A través del espacio y del tiempo, la masonería se presenta hoy bajo diversos aspectos, en muchos casos cambiantes. Los dos grandes bloques de masonerías, las anglosajonas, de influencia inglesa, y las latinas, que hoy día prefieren llamarse liberales como reproche directo al “dogmatismo” de sus rivales, son sólo dos formas – no las únicas – de manifestarse. En teoría las masonerías de cada país, en su multiplicidad, son independientes y no constituyen ninguna organización internacional. Sin embargo, existen lazos de amistad entre los que mantienen los mismos principios.

Pero donde la amistad y la unidad masónicas resultan más problemáticas es en los propios países y naciones, pues en cada uno existen a lo largo de la historia, e incluso en nuestros días, no sólo una gran multiplicidad de ritos y grados, sino de obediencias rivales en ocasiones, opuestas y enfrentadas entre sí sobre el fin directo y preciso a alcanzar y sobre los métodos a emplear. Confrontación tanto más llamativa cuanto se habla de cinco, diez y hasta quince masonerías diferentes en un mismo país, donde las descalificaciones mutuas, dentro y fuera de la misma obediencia masónica, traspasan los muros de la intimidad para hacerse, muchas veces, públicas en los diversos medios de información.

Búsqueda de la Verdad

Todos los masones, cualquiera que sea la vía que sigan, afirman en voz alta tener como preocupación final la búsqueda de la Verdad. Pero la multiplicidad que las masonerías presentan induce a pensar, dado que la Verdad es sólo una, que los caminos para alcanzarla son muchos.

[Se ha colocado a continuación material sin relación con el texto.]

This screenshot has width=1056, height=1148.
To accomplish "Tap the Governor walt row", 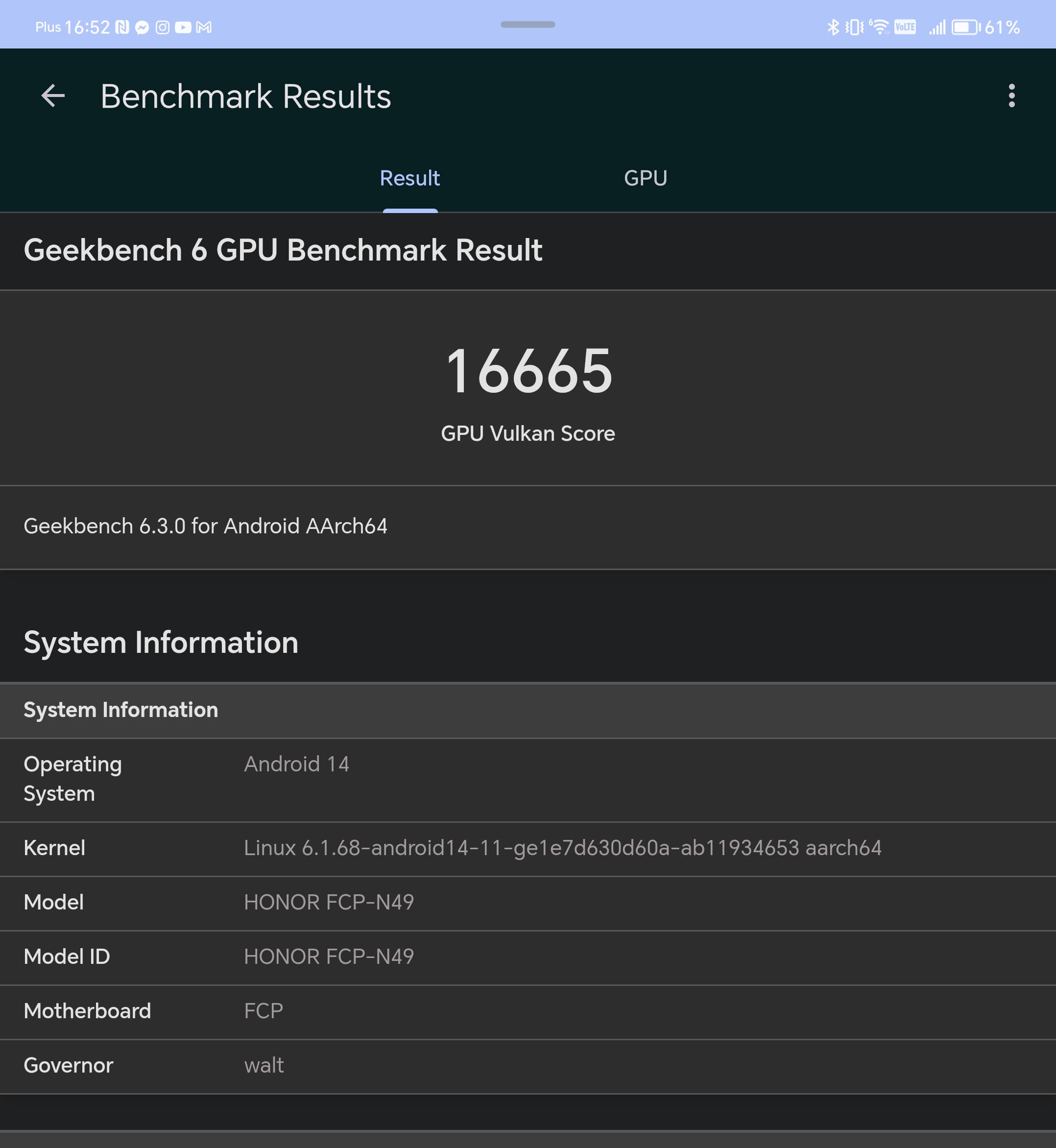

De ahí que el definir tal o cual masonería, o las masonerías desde una óptica masónica, política, religiosa, sociológica, histórica, o simplemente periodística u otra, en muchos casos lleva a descripciones dispares y contradictorias, cuando no falsas y erróneas.

Para algunos, la masonería es una mafia político-social. Para otros se limita a una sociedad de ayuda o socorros mutuos. También pasa por ser un instrumento en manos de Israel. En otros tiempos fue acusada de servir los intereses del protestantismo. Hay autores que ven en la masonería un instrumento útil del imperialismo británico, y no han faltado los que la han identificado con el comunismo internacional.

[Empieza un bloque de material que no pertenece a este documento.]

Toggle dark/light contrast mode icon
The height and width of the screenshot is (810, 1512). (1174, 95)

La masonería en sus constituciones y estatutos exige la creencia en Dios – el Gran Arquitecto del Universo – pero al lado de masonerías teístas, hay hoy día otras que son deístas e incluso agnósticas o que ni siquiera exigen la creencia en el Ser Supremo. La masonería prohíbe en sus constituciones y estatutos hablar de política en la logia, pero hay masonerías que cargan el acento precisamente en esto. Y en cualquier caso el ritual de clausura de los trabajos de la logia recomienda a los masones proseguir fuera la obra comenzada en el templo.

Escuela de formación del hombre

Puestos a buscar una definición común a todas las masonerías podríamos decir que desde su nacimiento la masonería se puede considerar como una escuela de formación del hombre, en la que a los instrumentos y enseñanzas técnicas de la construcción se les da un sentido simbólico, constituyendo una asociación cosmopolita que acoge en su seno a hombres de diferente lengua, cultura, religión raza, e incluso convicciones políticas, pero coinciden en el deseo común de perfeccionarse por medio de una simbología de carácter místico o racional, y de prestar ayuda a los demás a través de la filantropía y la educación.

De todas formas, una de las características diferenciadoras más importante de la masonería es que se trata de una sociedad iniciática en la que para ingresar hay que pasar previamente por unos ritos de iniciación que pretenden comprometer al masón en la construcción de un templo de amor o fraternidad universal basado en la sabiduría, la fuerza y la belleza, que constituyen los tres pilares o las tres luces de dicha organización. Sus adeptos se consideran hermanos y se comprometen a practicar la tolerancia y a luchar contra la ignorancia y todo tipo de fanatismos.